## What this task involves
Reproduce the data below verbatim, from its first line through the line that contains "(x=882, y=221)", and leave the pictures out.

## Exercise materials
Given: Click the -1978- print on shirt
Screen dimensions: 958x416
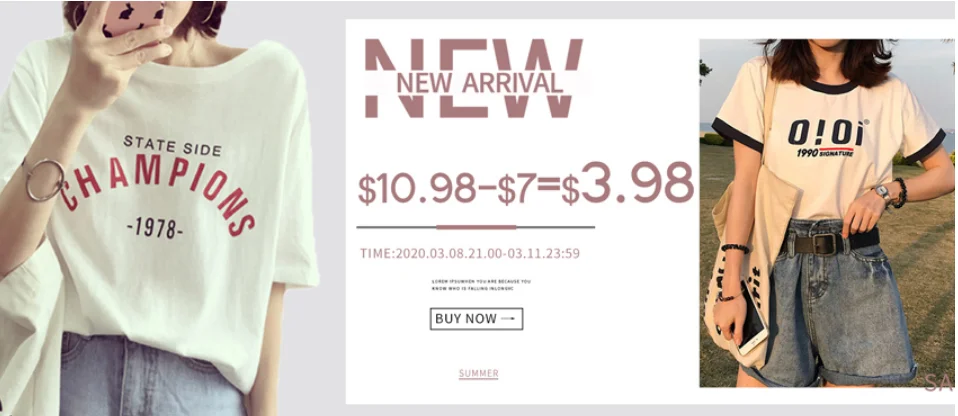Looking at the screenshot, I should (x=155, y=228).
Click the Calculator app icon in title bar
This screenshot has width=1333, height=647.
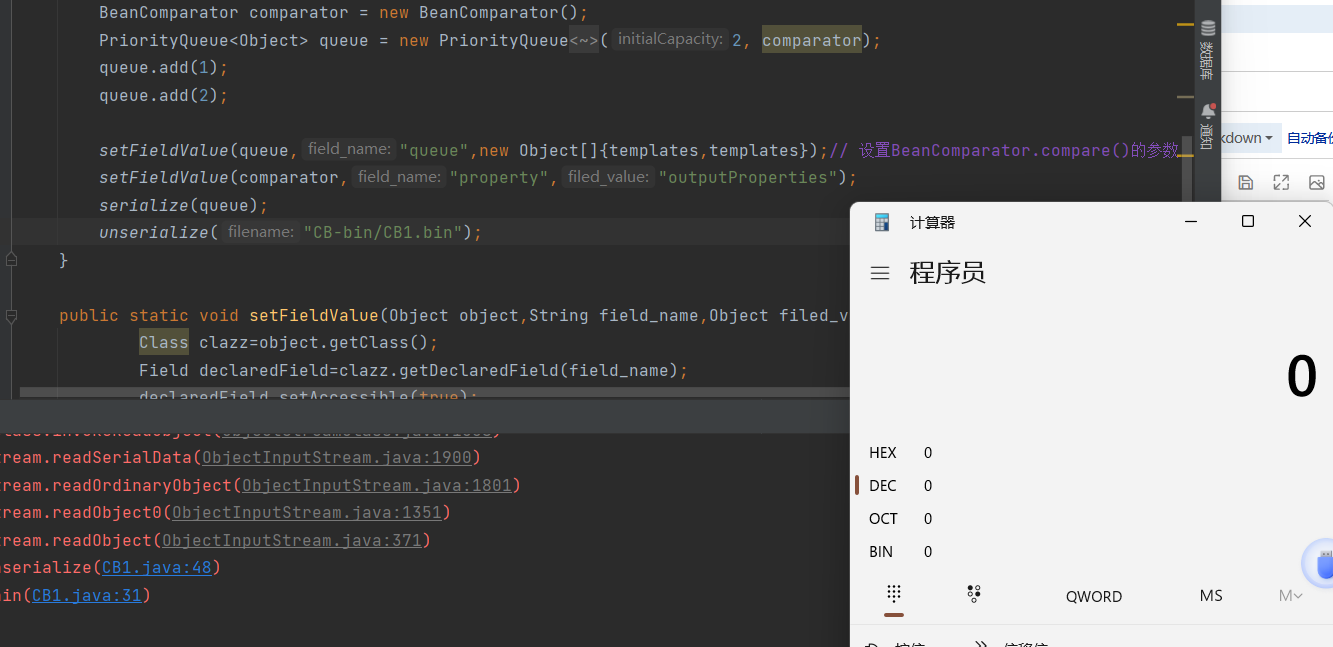(x=882, y=221)
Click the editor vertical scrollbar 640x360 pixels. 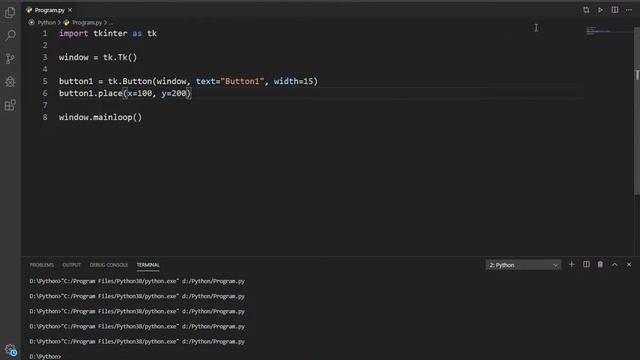(637, 111)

## Solution to this problem
Given: Click the -1978- print on shirt
Screen dimensions: 958x416
Looking at the screenshot, I should (x=155, y=228).
Click the Calculator app icon in title bar
This screenshot has width=1333, height=647.
(x=882, y=221)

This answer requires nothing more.